Obaid Haroon

Personal information
- Full name: Obaid Haroon
- Born: 2 December 1986 (age 39) Srinagar, Jammu and Kashmir
- Batting: Right-handed
- Role: Wicket-keeper

Domestic team information
- 2009: Jammu & Kashmir

Career statistics
| Competition | FC | LA | T20 |
| Matches | 13 | 5 | 7 |
| Runs scored | 501 | 33 | 21 |
| Batting average | 25.05 | 11.00 | 3.50 |
| 100s/50s | 0/3 | 0/0 | 0/0 |
| Top score | 94 | 17 | 12 |
| Catches/stumpings | 30/5 | 4/1 | 4/0 |
- Source: ESPNcricinfo, 8 August, 2014

= Obaid Haroon =

Indian cricketer (born 1986)

Obaid Haroon (born 2 December 1986) is an Indian cricketer.

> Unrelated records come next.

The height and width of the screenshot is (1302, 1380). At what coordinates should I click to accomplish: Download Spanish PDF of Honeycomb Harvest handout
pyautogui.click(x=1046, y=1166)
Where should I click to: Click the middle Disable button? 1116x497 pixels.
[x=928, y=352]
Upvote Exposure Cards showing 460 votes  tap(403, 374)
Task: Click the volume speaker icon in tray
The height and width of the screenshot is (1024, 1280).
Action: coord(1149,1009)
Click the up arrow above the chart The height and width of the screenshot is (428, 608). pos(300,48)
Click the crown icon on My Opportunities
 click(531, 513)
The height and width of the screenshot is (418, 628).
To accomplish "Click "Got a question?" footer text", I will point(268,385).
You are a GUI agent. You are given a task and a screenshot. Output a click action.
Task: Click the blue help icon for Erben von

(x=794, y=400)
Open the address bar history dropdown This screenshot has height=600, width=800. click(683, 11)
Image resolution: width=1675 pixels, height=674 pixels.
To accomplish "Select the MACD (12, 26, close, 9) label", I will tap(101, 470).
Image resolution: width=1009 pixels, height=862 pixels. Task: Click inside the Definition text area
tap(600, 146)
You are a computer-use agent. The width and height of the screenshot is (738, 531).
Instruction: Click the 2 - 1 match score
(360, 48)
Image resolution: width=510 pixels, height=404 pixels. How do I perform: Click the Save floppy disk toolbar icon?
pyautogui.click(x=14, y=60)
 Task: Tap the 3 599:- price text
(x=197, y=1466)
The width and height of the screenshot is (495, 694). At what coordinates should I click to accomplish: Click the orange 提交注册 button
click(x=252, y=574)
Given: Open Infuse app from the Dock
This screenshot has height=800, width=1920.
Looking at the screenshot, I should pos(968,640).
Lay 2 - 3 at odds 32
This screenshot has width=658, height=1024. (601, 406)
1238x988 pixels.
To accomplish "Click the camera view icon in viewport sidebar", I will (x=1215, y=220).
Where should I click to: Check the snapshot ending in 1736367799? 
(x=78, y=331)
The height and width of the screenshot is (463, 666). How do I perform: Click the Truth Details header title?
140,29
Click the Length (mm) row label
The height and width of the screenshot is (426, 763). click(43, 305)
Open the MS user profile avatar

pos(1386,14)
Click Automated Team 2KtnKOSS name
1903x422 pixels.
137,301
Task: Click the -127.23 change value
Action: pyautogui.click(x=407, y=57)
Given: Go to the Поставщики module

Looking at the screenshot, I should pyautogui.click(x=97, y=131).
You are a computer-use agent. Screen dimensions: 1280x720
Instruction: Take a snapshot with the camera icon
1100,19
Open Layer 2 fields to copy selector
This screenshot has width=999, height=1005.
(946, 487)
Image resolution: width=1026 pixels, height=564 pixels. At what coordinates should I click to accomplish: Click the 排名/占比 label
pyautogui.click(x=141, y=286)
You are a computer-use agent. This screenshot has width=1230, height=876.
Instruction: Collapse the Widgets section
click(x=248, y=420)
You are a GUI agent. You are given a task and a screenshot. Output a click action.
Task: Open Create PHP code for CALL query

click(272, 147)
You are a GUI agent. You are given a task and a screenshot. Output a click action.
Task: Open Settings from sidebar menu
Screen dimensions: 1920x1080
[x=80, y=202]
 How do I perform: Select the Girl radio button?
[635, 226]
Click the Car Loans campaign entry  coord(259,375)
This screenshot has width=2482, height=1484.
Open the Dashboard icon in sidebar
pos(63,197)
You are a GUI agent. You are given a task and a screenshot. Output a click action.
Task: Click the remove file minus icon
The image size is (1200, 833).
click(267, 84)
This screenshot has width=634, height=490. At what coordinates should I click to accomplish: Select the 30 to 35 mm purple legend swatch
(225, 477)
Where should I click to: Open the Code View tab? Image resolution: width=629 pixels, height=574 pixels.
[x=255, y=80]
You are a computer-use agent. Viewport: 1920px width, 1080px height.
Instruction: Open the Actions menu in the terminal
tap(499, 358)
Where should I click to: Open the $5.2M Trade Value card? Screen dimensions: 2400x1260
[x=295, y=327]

He is a right-handed wicket-keeper batsman who can open the batting for Jammu and Kashmir cricket team. He first came to the domestic team in October 2009 in a T20 team. He was re-introduced to team December 2012.

In November 2013, Haroon took five catches in Kerala's first innings, the first time he has collected five dismissals in his first-class career from eight matches.